At Atomic, we offer a “Technical Due Diligence” service, often used by venture capital (VC) firms looking to fund startups. These engagements often include one or two developers who rapidly review a codebase and assess the overall health of a product or service. With tight deadlines—since funding decisions are often time-sensitive—we rely on our deep software development experience to quickly identify strengths, weaknesses, and potential risks. More recently, AI tooling has become an indispensable part of our workflow during these engagements.
Preparation and Kickoff
The process typically begins with a call from the interested VC, where we receive an overview of the business requirements and expectations. This is usually followed by a meeting with senior engineering leaders to gain a deeper understanding of the technical ecosystem. Whenever possible, it’s best to secure access to relevant repositories and documentation ahead of time. Early access allows for initial investigation and helps us prepare more targeted questions for the team.
Using AI to Accelerate and Enhance the Process
AI tooling has become an indispensable part of our workflow, helping us move faster and more effectively:
- Call Recording and Summarization: Recording kickoff and technical deep-dive calls, then using AI tools to summarize them, allows us to stay fully engaged in the conversation while ensuring we capture all critical details for later reference.
- Codebase Orientation: Large, unfamiliar codebases—especially those built with microservices—can be daunting. Leveraging AI (such as ChatGPT or code analysis tools) helps us quickly map out the architecture, prioritize which repositories or services to review first, and identify key areas of concern.
- Contextualizing with Documentation: Feeding client documentation and internal checklists (like Mike Marsiglia’s Application Audit Checklist) into AI tools helps tailor the analysis to the client’s context and our own standards. This also enables the AI to “think” more like an Atomic developer, surfacing issues that align with our values and best practices.
- Documentation Discrepancies: AI can help cross-reference code and documentation, flagging areas where the implementation diverges from what’s described. This is especially useful for identifying outdated or incomplete documentation.

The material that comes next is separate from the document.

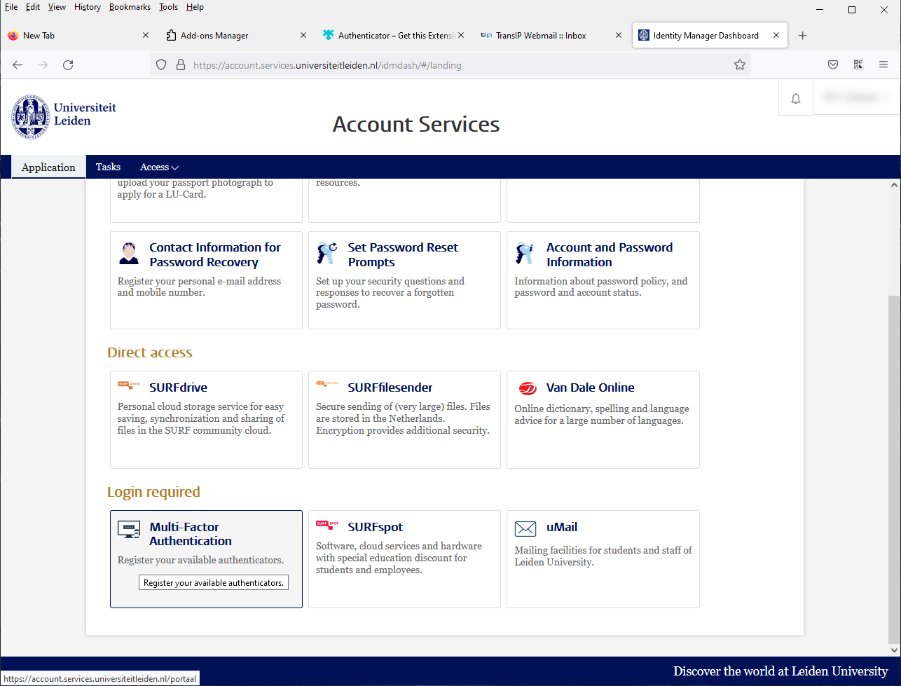Image resolution: width=901 pixels, height=686 pixels.
Task: Open the Firefox hamburger menu
Action: click(883, 65)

Advanced AI Prompting Techniques
To get the most out of AI tools during technical due diligence, it’s not enough to ask generic questions. I’ve found that providing rich context—such as internal checklists, client documentation, and example reports—enables the AI to deliver much more relevant and actionable insights. For example, by sharing our own audit checklist and past deliverables, I can “prime” the AI to think like an Atomic developer, surfacing issues that matter most to our clients.
Example Prompts:
- Given this architecture diagram and documentation, what are the likely data flow bottlenecks?
- Compare this security policy to industry best practices. What’s missing?
- Rewrite this section to be objective and non-judgmental.
- Summarize the key strengths and opportunities for improvement in this codebase.
Modular, Section-by-Section Drafting
Rather than tackling the entire report at once, I break it down into logical sections (e.g., Authentication, Infrastructure, Testing, Security). I use AI to help draft and refine each section independently, which keeps the process manageable and allows for deeper focus on each area. This modular approach also makes it easy to update or expand sections as new findings emerge.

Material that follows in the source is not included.